The farmers' strike in Suvalkija was a civil unrest in interwar Lithuania in 1935. It mostly affected Suvalkija (southern Lithuania) where farmers demanded aid to help with a severe economic crisis.

The strike was caused by more than threefold decrease in prices of agricultural goods due to the collapse of Lithuanian exports. Germany (the largest trading partner) ceased Lithuanian imports due to the worsening political situation (territorial claims to the Klaipėda Region and specifically the trial of Neumann and Sass), while the United Kingdom (the second largest export market) enacted protectionist policies due to the Great Depression.

As a result, farmers could not pay their loans or taxes and their discontent was fanned by the outlawed Communist Party of Lithuania. Their demands were mostly financial (e.g. lower taxes, deferral of loans), but there were also political demands to replace the authoritarian regime of President Antanas Smetona. They began organizing in May 1935 and started a general strike (refusal to pay taxes or sell their products) on 20 August 1935. Mass protest rallies soon turned into violent clashes with the police (most notably in Veiveriai on 27 August), which left five strikers dead. By December 1935, the strike subsided and turned into terrorist incidents aiming to intimidate local officials and those who refused to join the strike. A police officer was shot and killed in November 1936.

- [DATASET EXTRACT]
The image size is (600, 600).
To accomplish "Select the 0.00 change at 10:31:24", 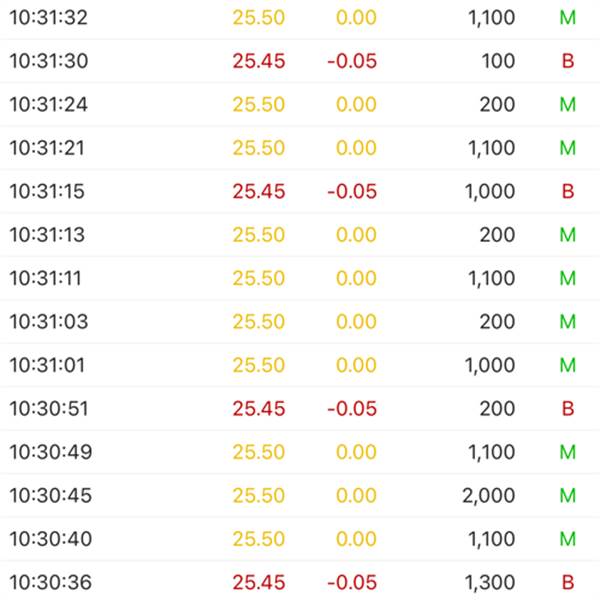I will click(356, 104).
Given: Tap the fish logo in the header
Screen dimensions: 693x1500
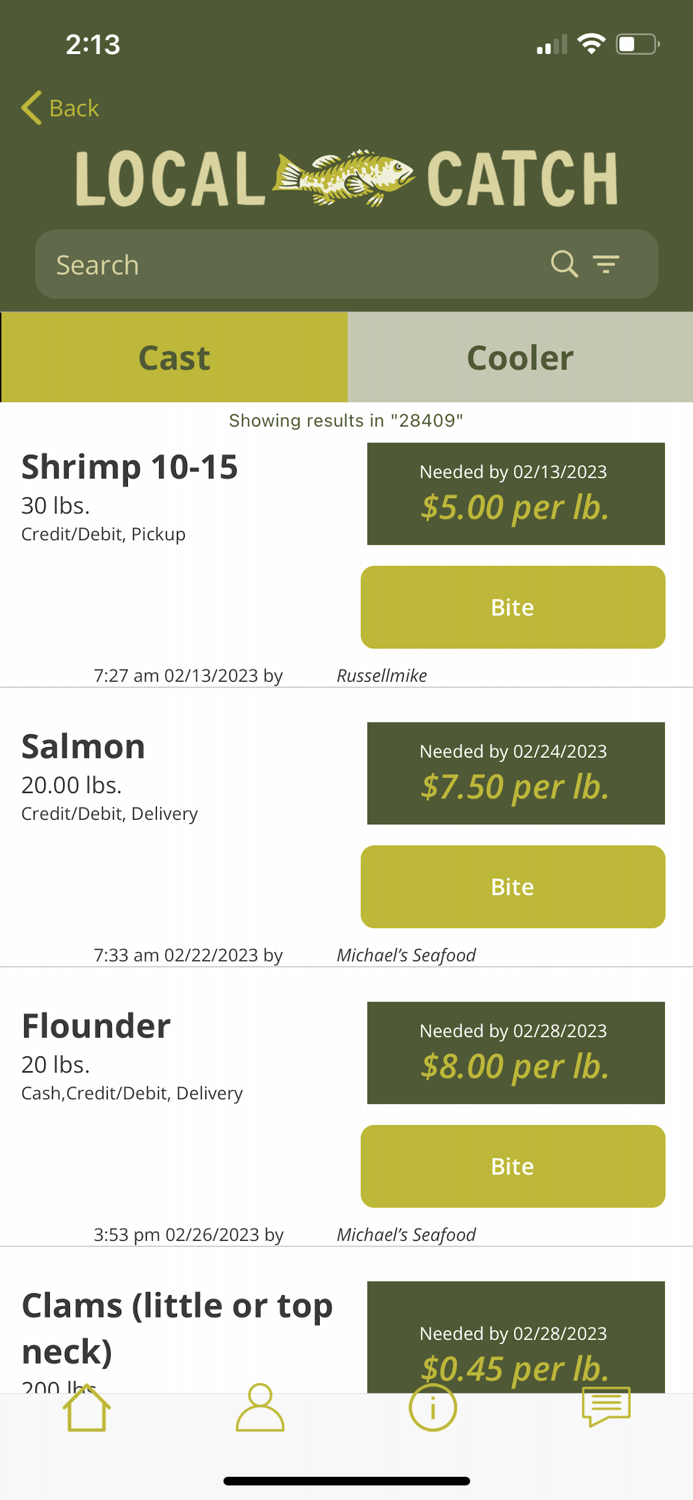Looking at the screenshot, I should 344,174.
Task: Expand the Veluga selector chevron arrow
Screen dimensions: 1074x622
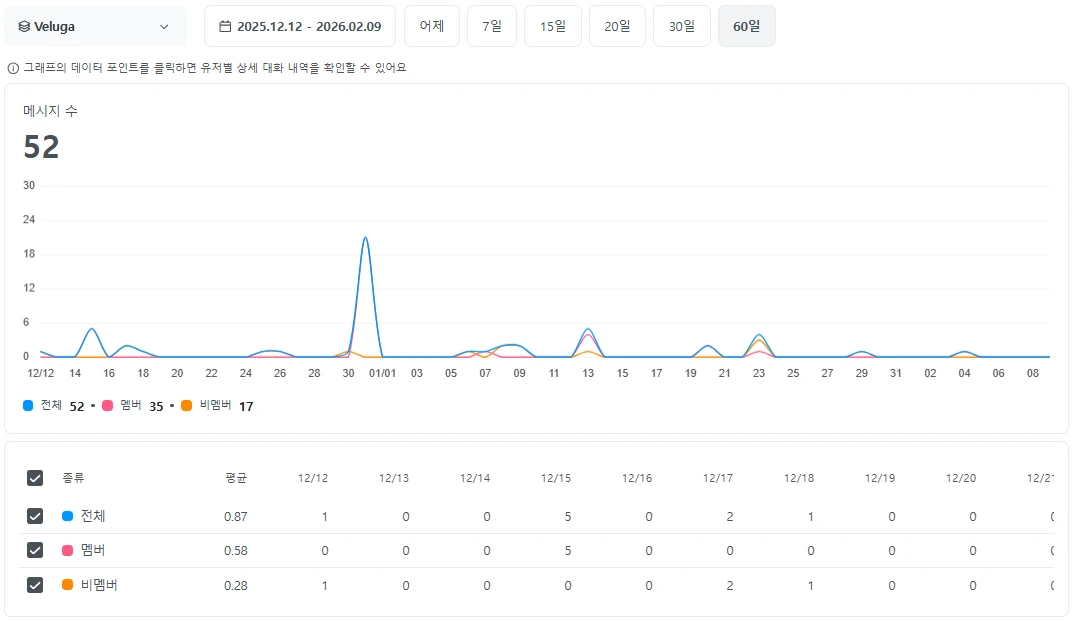Action: tap(164, 27)
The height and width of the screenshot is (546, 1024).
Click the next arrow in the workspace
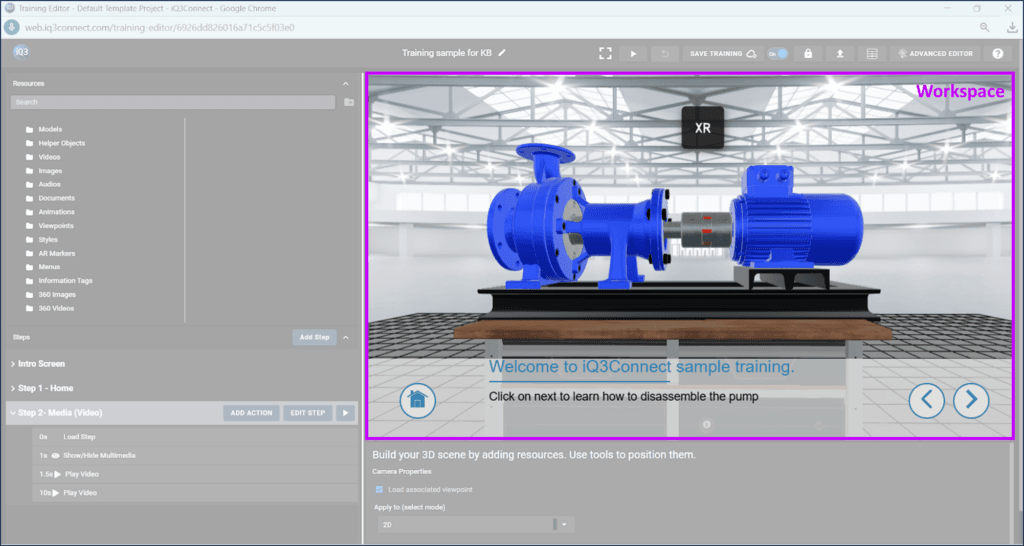[971, 400]
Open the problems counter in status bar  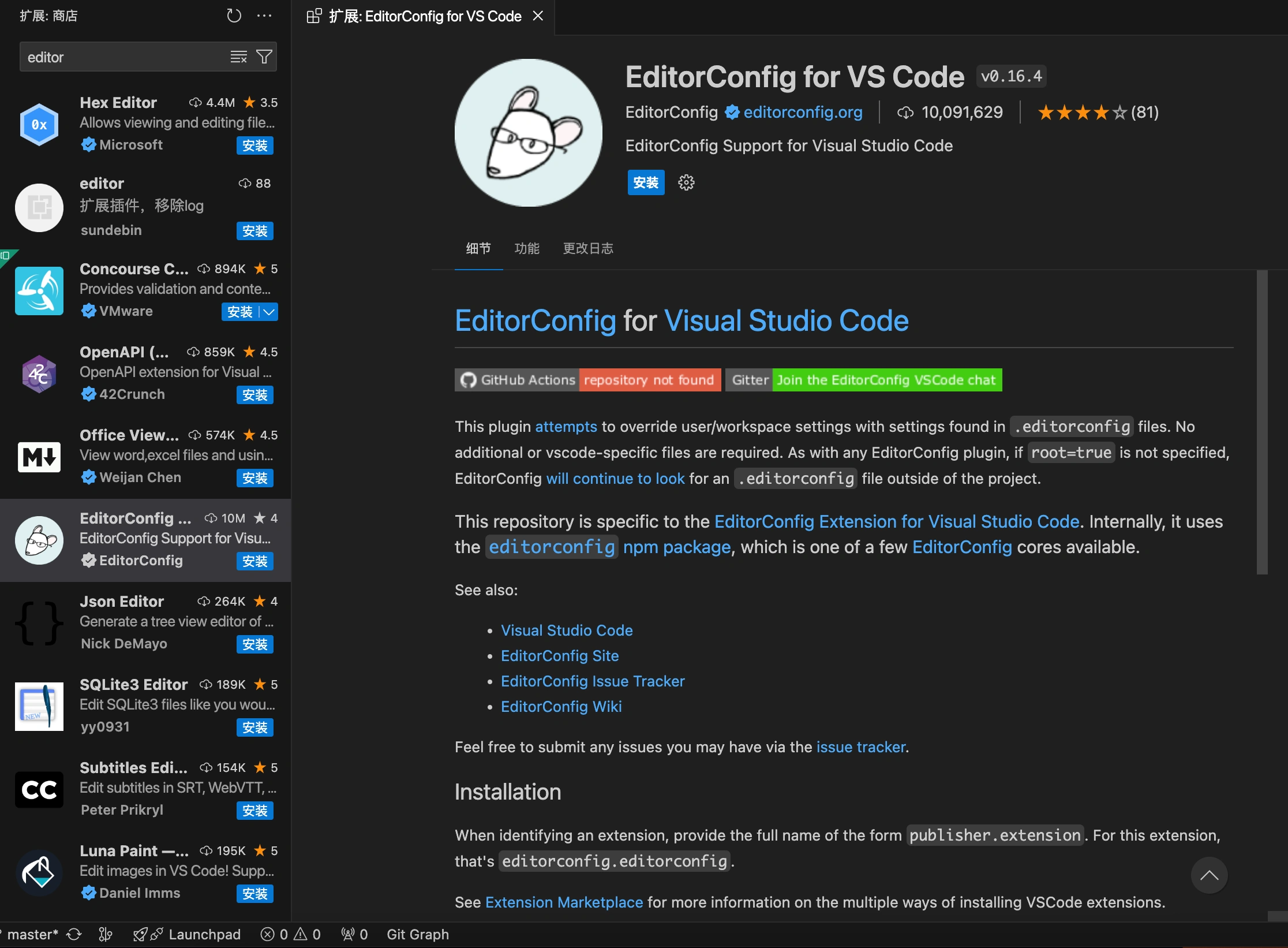coord(290,934)
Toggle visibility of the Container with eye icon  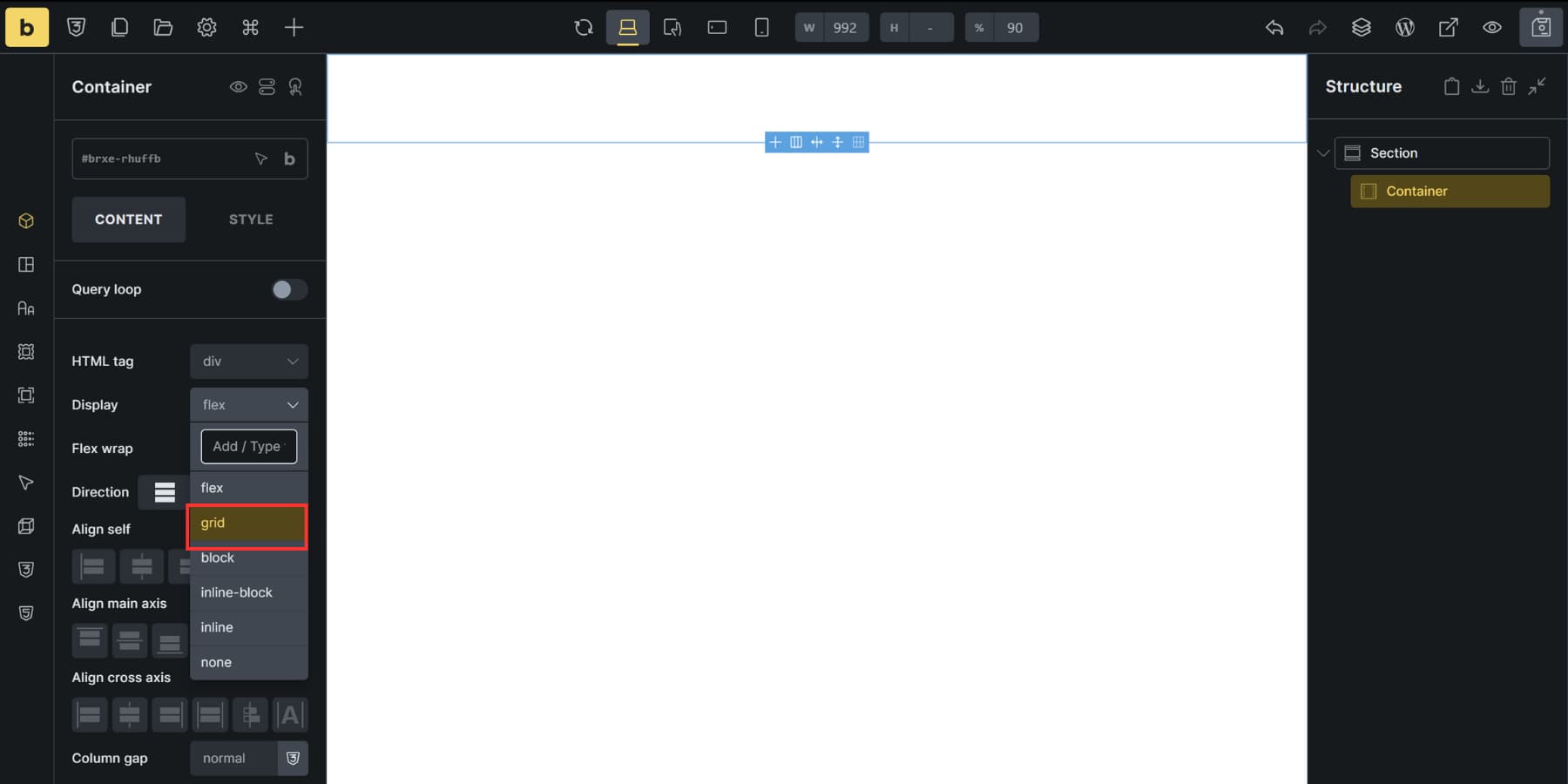[238, 87]
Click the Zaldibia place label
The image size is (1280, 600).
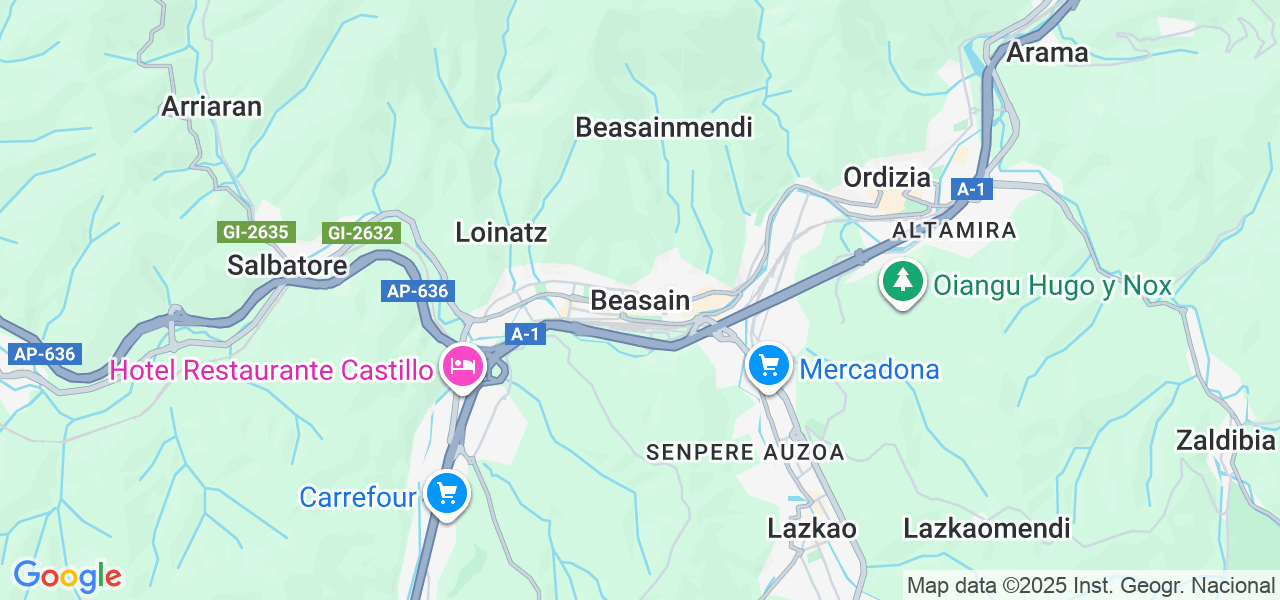pos(1226,440)
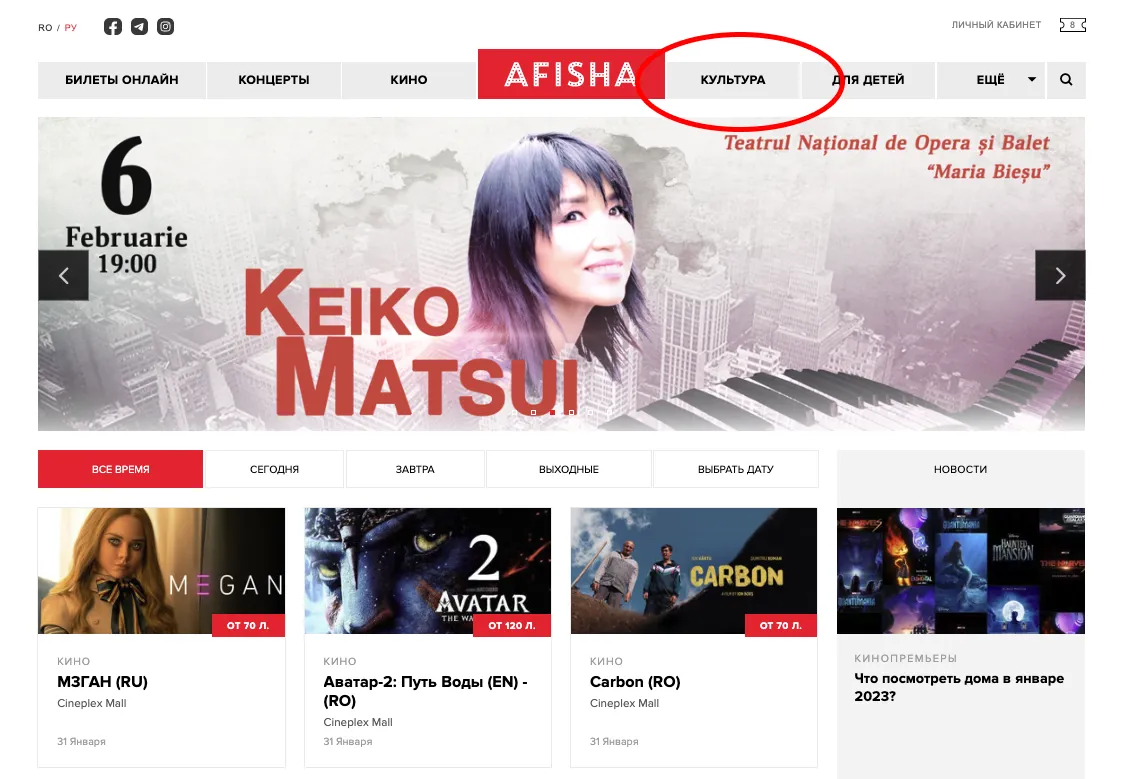Open the Avatar 2 poster thumbnail
1122x779 pixels.
(428, 571)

- [INSTRUCTIONS]
A. Answer these questions from the passage on the farmers' strike in Suvalkija, one per line:
(i) Which country was Lithuania's largest trading partner?
(ii) On what date did the general strike begin?
(iii) How many strikers died in the clashes with the police?
B. Set down the section of the passage on the farmers' strike in Suvalkija that runs from "The farmers' strike" to "the Great Depression.".
C. Resume the passage on the farmers' strike in Suvalkija, picking up right after its final sentence.

- [RESULTS]
A.
(i) Germany
(ii) 20 August 1935
(iii) Five

B.
The farmers' strike in Suvalkija was a civil unrest in interwar Lithuania in 1935. It mostly affected Suvalkija (southern Lithuania) where farmers demanded aid to help with a severe economic crisis.

The strike was caused by more than threefold decrease in prices of agricultural goods due to the collapse of Lithuanian exports. Germany (the largest trading partner) ceased Lithuanian imports due to the worsening political situation (territorial claims to the Klaipėda Region and specifically the trial of Neumann and Sass), while the United Kingdom (the second largest export market) enacted protectionist policies due to the Great Depression.

C.
A total of 253 people were tried by a military court for their involvement with the strike. Nineteen people were sentenced to death, of which five were executed, while the rest were pardoned. The government blamed the opposition parties (particularly the Lithuanian Christian Democratic Party and the Lithuanian Popular Peasants' Union) for inciting the strike and suspended them in November 1935. Further, all political parties (except the ruling Lithuanian Nationalist Union) were banned in February 1936.

==Economic crisis==
Economy of interwar Lithuania was dependent on agriculture. About 85% of people worked in the agricultural sector. It was a rapidly developing sector as farmers took out loans to expand and improve their farms, acquire fertilizers and machinery, etc. Their products were purchased by processing and export companies that monopolized their markets: Pienocentras for milk, Maistas for meat, and Lietūkis for grain. These three companies alone accounted for about half of the exports of Lithuania.

However, due to the Great Depression, exports fell sharply in the early 1930s. Lithuanian agricultural products were primarily exported to Germany (it accounted for 59% of all Lithuanian exports in 1929). However, as Hitler came to power, bilateral relations worsened due to the German territorial claims to Klaipėda Region. Exports to Germany practically ceased after the trial of Neumann and Sass. Germany even blocked Lithuanian efforts to export to other countries (e.g. France or Czechoslovakia) via German territory. Lithuania attempted to redirect its exports to England which was the second largest export market at 17% of all exports in 1929. However, after the British Empire Economic Conference, England imposed import quotas and duties. Further, the British pound was devalued. Due to lower prices and lower volumes, Lithuania's exports in 1934 accounted for just 28% of exports in 1929.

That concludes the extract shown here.